WHAT TO PRODUCE:
For the word "computer", return each line of the data in which it occurs.

(Collected data entries)
---*---

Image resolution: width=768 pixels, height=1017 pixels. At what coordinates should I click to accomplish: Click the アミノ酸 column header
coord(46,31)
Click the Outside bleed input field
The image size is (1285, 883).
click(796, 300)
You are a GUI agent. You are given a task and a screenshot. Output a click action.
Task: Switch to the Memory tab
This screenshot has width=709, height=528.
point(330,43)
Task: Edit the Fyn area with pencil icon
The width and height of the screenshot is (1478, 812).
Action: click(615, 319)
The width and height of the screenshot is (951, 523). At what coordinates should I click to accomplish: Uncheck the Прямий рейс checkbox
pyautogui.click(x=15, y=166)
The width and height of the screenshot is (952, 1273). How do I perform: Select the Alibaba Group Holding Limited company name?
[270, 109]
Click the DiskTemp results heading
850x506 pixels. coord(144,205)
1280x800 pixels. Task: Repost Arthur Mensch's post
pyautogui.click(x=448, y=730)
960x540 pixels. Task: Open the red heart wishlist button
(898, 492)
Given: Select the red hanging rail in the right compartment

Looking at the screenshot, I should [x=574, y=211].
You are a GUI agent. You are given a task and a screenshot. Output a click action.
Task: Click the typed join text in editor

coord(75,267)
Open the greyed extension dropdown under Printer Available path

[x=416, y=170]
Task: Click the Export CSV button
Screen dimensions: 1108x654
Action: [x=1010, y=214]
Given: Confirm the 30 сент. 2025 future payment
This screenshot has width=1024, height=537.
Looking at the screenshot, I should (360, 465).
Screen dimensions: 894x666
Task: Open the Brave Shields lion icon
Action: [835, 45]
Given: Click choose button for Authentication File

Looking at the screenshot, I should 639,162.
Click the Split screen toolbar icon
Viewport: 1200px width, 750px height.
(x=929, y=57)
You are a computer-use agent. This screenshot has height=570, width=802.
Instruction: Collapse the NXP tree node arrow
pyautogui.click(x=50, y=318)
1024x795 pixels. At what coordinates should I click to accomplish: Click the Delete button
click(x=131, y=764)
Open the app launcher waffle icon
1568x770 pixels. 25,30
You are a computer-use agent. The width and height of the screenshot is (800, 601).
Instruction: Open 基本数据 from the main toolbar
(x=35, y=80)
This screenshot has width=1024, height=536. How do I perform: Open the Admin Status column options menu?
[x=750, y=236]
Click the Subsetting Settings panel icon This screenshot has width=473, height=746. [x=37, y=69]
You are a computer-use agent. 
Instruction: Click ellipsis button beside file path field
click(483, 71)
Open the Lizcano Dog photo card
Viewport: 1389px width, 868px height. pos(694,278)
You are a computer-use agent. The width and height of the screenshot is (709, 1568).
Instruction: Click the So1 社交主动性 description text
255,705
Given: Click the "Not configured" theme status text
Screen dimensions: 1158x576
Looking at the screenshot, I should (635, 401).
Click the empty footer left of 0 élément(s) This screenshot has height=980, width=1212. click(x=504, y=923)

---*---

REPLY TO THE TASK:
You are a computer-use agent. This screenshot has height=570, width=802.
You are a computer-use agent. The width and height of the screenshot is (800, 601).
You are a computer-use agent. 
You are a computer-use agent. The width and height of the screenshot is (709, 1568).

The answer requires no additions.